There’s a specific kind of anxiety that comes with early dating in 2026. You’ve been on a few dates, the chemistry feels real, and you’re starting to catch feelings. But there’s this nagging question in the back of your mind: are they still swiping?
It’s not that you’re paranoid. It’s that the rules have changed. Dating apps have made it normal to talk to multiple people at once. “Keeping your options open” is practically expected. But at some point, you want to know if you’re a priority or just one of many tabs open in someone’s browser.
This isn’t about jealousy. It’s about protecting your time and your heart.
The Hinge Problem
Hinge has positioned itself as the relationship app. “Designed to be deleted,” they say. The whole premise is that you’ll find someone worth committing to and then uninstall. It sounds romantic in theory.
But here’s what they don’t advertise: there’s no way to know if someone has actually deleted the app or if they’re still active. You can’t search for profiles. You can’t check if that person you’ve been seeing for two months still has their account up. The app gives you no transparency whatsoever.
This is frustrating because Hinge attracts people who claim they want something serious. That’s the whole point. So when you’re three dates in and wondering if they’re still looking, it feels like a reasonable thing to want to know.
Tools like CheatEye have emerged to fill this gap. They let you search for someone’s dating profile across apps like Hinge, Tinder, and Bumble without needing your own account. Whether that feels like a violation of privacy or a reasonable form of self-protection probably depends on which side of the uncertainty you’re sitting on.
Why We Search
Let’s be honest about the situations that lead someone to look up a dating profile.
Sometimes it’s simple curiosity after a match disappears. You had a great conversation, maybe even exchanged numbers, and then they unmatched. Did they delete the app because things were going well with you? Or did they unmatch because they found someone better? There’s no way to know without looking.
Sometimes it’s verification. A friend sees your new guy on Hinge and sends you a screenshot. Now you’re wondering if the profile is old or if he’s actively using it while telling you he’s not seeing anyone else.
And sometimes it’s that gut feeling. The one that tells you something is off even when everything seems fine on the surface. Maybe he’s protective of his phone. Maybe his stories don’t quite add up. You’re not looking to catch him in a lie. You’re looking for permission to trust him.
None of these scenarios make you crazy or controlling. They make you someone who wants clarity before investing more emotions into something uncertain.
The Case Against Staying in the Dark
There’s a school of thought that says you should just trust people until they give you a reason not to. That checking up on someone is a red flag in itself. That if you feel the need to verify, the relationship is already doomed.
Maybe. But there’s another way to look at it.
Modern dating has removed most of the natural transparency that used to exist in relationships. When people met through friends or at work, there was social accountability. Someone’s reputation mattered. Now we meet strangers through apps and have to take their word for everything.
In that context, wanting some form of verification isn’t paranoia. It’s adaptation. You’re using available tools to get information that would have been obvious in any other era.

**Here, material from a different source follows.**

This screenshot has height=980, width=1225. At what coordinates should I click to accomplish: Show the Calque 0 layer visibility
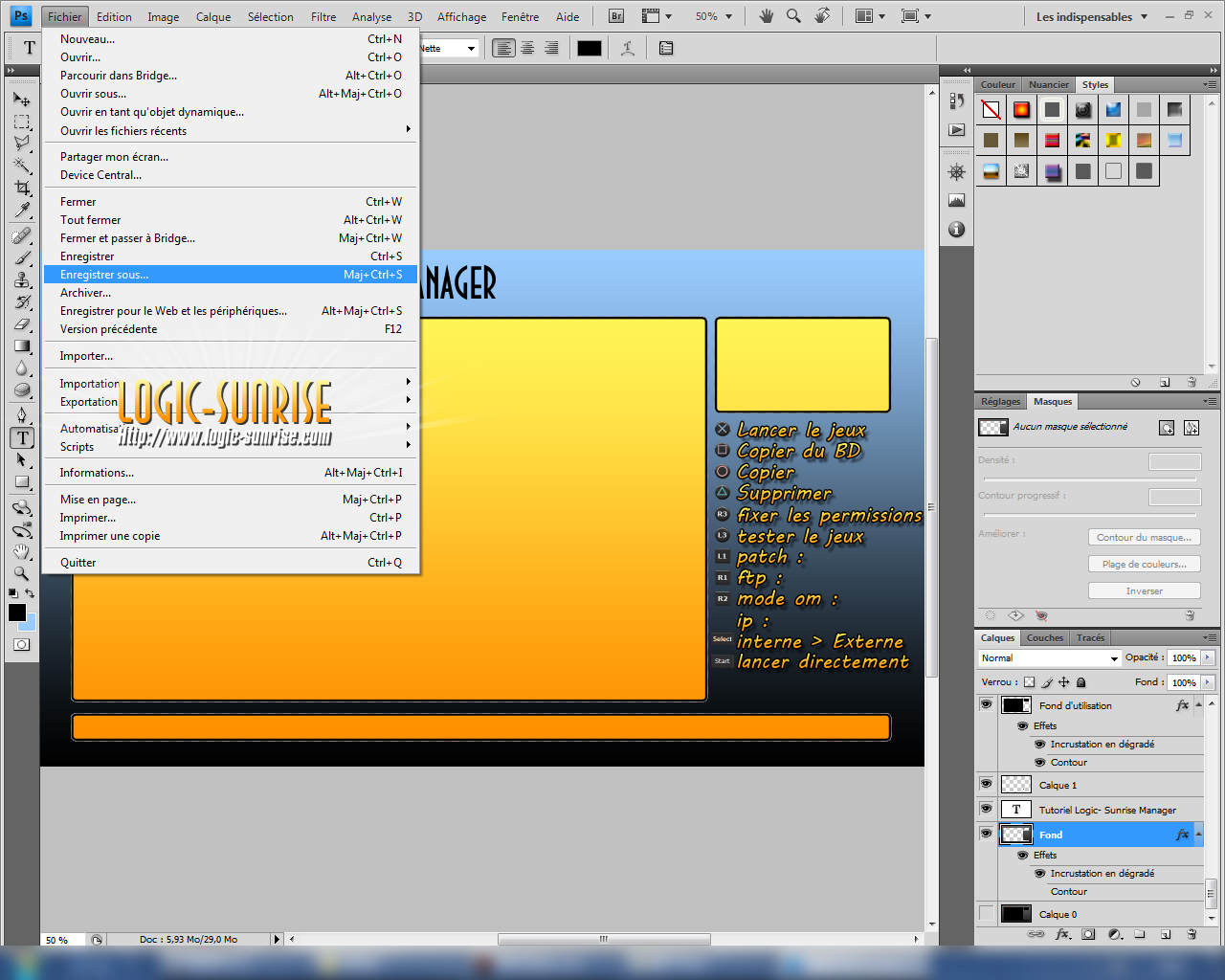point(986,914)
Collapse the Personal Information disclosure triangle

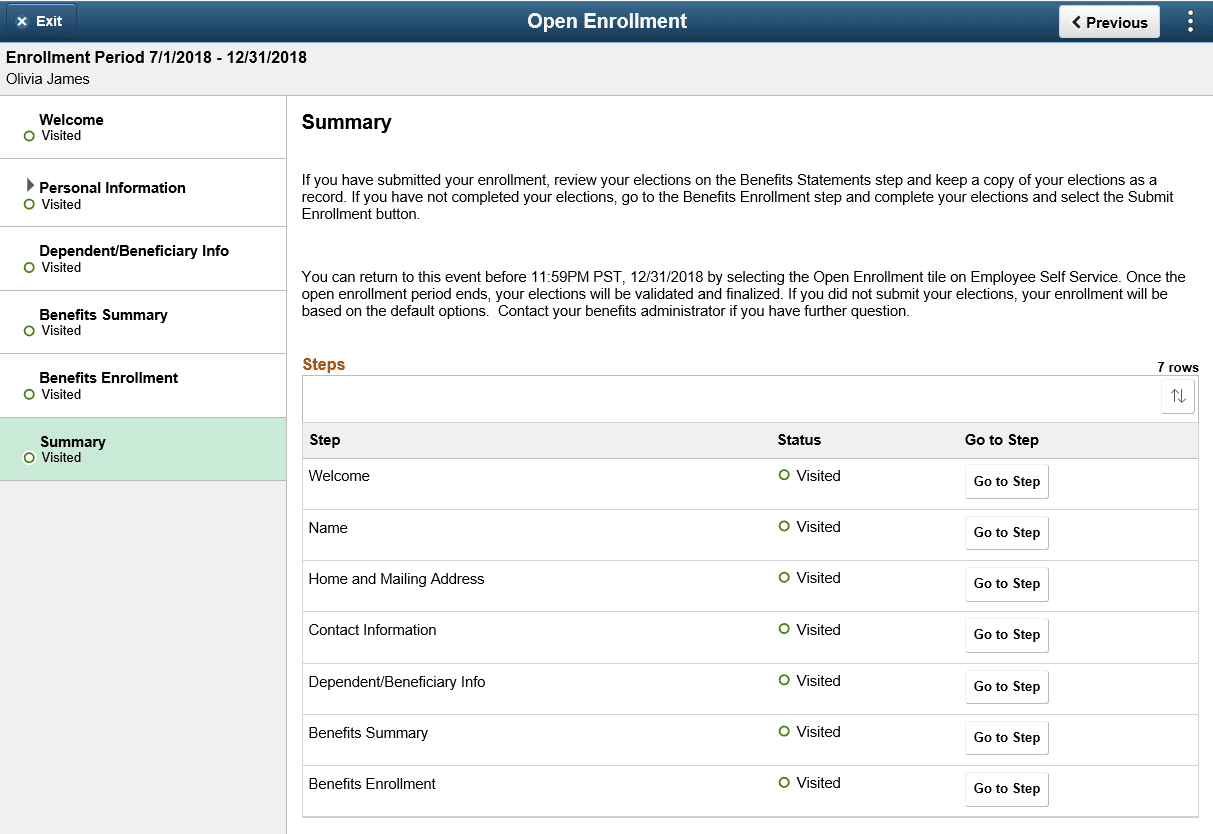coord(31,184)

The question isn’t whether it’s “right” to search for someone’s profile. The question is whether you’d rather know or wonder.
What You Do With the Information
Let’s say you find out they’re still active on Hinge. What then?
First, take a breath. An active profile doesn’t necessarily mean they’re cheating or even actively dating others. Some people forget to delete apps. Others keep them as a backup plan without really using them. The profile existing isn’t proof of anything except that the profile exists.
But it is information. And information gives you options.
You could bring it up directly. “Hey, I noticed you’re still on Hinge. Are we on the same page about where this is going?” That’s a vulnerable conversation, but it’s also a clarifying one. Their reaction will tell you a lot.
You could decide it’s too early to have that conversation and just keep it in mind. Maybe you pull back a little. Maybe you keep your own options open too.
Or you could decide that their continued presence on the app is a dealbreaker and act accordingly.
The point is that you’re making a choice based on reality, not assumptions. You’re not building a fantasy relationship with someone who’s still shopping around. You’re not investing six months into someone who was never serious.
Clarity Is Self-Care
We throw around the term “self-care” a lot these days. Usually it means face masks and bubble baths. But real self-care is about protecting your peace. It’s about not letting yourself get strung along by someone who isn’t matching your energy.
Wanting to know if someone is still on dating apps isn’t obsessive. It’s practical. It’s acknowledging that your time and emotions are valuable, and you deserve to spend them on someone who’s actually available.
Dating is already hard enough. There’s the vulnerability of putting yourself out there, the disappointment of things not working out, the exhaustion of starting over again and again. The least you can do is arm yourself with information.
Because the right person won’t make you wonder. And until you find them, there’s nothing wrong with making sure you’re not wasting your time on the wrong one.
In modern dating, clarity isn’t controlling. It’s necessary.